Apple still sells an 8GB iPod Touch for $268, but that’s effectively just the second generation model with a price cut. All the good new stuff is in the 32GB $399 and $549 64GB models. And the presence of a 64GB model is the first new feature of the iPod Touch range, making it the largest flash memory based iPod Apple’s offered to date. Both the 32GB and 64GB models have a speedier 600MHz processor and 256MB of internal memory, which means in essence they mirror the core functionality of the iPhone 3GS. They’re also voice control capable (with the supplied headphones) and can act as a voice recorder, again via the bundled and pretty ordinary bud headphones.
The one catch with the newer processor is that the newer Touches are mildly more power hungry than their predecessors, and that’s reflected in a slightly lower claimed battery life for music playback, down from 36 hours to 30 hours.
Setting up the iPod Touch 64GB that Apple sent us for testing was no different to previous models, and as with all current iPods, you’ll have to download iTunes 9 to activate and sync them. This will (if you enable it) also add the “Genius Mixes” feature to your iPod, allowing the iPod to intelligently build genre mixes of music without your input at all. The one slight problem – and it’s been present in every iPod Touch model — that we hit with music playback and voice control is that the headphone socket is oddly placed on the bottom of the touch, which means it sits upside down in your pocket when you’re using it.
The additional storage on offer with the Touch is useful if you’re going to use it, and for most Touch owners that’ll be a mix of music, video and applications. Where the new processor, memory and OpenGL graphics system have the most effect are in launching and running Apps, however.
It’ll vary depending on the App, but as an example, we launched Firemint’s intensive “Real Racing” game on a 1st, 2nd and 3rd Gen iPod touch. The first generation model went from launch to the menu screen for the game in 33 seconds. The second generation model took 27 seconds. The third generation model blitzed both, launching in 17 seconds flat, almost twice as fast as the first generation model.
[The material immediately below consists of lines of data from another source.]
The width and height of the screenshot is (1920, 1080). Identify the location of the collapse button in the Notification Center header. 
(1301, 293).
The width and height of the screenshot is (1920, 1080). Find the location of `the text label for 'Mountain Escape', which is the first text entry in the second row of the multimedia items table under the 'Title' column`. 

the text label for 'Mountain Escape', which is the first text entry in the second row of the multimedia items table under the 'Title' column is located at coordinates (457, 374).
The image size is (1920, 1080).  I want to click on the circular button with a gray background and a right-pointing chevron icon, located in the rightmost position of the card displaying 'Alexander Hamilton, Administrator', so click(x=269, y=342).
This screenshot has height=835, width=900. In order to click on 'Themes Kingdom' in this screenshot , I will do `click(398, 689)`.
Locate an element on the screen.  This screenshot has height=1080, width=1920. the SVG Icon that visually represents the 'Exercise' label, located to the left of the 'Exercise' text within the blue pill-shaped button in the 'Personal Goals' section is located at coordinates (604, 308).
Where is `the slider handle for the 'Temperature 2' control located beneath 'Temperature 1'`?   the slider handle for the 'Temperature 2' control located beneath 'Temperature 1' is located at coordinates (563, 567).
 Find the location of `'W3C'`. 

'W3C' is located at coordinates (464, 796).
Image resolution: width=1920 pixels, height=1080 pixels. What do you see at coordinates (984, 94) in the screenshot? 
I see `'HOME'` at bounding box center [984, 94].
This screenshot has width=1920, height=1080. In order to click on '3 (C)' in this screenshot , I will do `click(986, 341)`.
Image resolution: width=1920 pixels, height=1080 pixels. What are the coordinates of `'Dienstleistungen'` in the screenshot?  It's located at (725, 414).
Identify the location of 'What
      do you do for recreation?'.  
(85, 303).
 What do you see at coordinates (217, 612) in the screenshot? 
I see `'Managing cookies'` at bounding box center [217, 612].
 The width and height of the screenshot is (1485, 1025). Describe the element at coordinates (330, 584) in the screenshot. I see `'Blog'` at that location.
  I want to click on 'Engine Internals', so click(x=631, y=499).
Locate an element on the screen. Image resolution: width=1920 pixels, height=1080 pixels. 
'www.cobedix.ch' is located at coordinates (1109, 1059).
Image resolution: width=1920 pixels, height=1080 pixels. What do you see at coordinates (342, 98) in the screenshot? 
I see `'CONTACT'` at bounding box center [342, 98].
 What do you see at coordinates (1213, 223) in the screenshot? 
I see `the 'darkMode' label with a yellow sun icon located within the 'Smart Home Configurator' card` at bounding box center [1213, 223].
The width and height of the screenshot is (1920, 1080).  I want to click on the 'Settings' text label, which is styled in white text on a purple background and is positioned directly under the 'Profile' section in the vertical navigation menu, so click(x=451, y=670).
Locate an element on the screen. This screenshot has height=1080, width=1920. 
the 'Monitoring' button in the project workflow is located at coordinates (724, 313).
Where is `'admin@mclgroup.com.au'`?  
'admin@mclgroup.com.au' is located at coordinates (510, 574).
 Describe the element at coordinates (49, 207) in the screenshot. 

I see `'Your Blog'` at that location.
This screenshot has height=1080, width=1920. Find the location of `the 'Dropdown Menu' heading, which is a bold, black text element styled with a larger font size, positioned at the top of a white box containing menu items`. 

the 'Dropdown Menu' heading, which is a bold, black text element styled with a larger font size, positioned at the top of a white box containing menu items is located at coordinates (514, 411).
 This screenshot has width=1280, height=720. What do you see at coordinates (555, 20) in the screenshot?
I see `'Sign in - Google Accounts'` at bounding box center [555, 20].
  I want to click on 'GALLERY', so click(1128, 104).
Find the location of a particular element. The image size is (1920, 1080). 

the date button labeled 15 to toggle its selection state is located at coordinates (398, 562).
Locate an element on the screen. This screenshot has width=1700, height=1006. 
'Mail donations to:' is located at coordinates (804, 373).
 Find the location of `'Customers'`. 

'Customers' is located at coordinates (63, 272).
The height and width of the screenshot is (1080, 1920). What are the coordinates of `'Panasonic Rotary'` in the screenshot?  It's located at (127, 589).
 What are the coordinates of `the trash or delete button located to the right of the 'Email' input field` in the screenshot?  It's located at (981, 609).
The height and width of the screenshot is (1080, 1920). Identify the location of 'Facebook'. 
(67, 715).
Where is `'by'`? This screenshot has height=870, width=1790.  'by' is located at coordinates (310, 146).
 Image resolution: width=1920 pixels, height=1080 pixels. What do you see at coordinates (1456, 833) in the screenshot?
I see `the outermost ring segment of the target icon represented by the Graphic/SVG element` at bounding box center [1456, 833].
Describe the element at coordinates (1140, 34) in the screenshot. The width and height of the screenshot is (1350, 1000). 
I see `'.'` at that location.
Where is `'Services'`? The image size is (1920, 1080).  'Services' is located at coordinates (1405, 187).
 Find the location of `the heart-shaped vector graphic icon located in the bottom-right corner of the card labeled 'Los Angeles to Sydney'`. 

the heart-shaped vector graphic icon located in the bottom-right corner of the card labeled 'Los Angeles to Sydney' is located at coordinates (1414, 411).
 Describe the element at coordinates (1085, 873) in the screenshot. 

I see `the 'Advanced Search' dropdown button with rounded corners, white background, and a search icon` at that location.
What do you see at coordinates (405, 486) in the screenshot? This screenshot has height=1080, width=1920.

The Touch is still a great personal music player, and it’s now a better Apps platform to boot. In games and apps that use heavy processing the new Touch is notably faster and smoother in onscreen presentation and responsiveness to boot.
The differences between the second generation and third generation models aren’t enough for us to say it’s absolutely worth upgrading, but first generation iPod Touch owners may find new Apps running rather poorly as developers start to program for the new hardware.
Additional pricing information
This review of Apple’s 3rd Generation iPod Touch is of the 64GB version, and the price accompanying this review is for that model. The Touch is also available in an 8GB and 32GB sizes, priced at $268 and $399 respectively.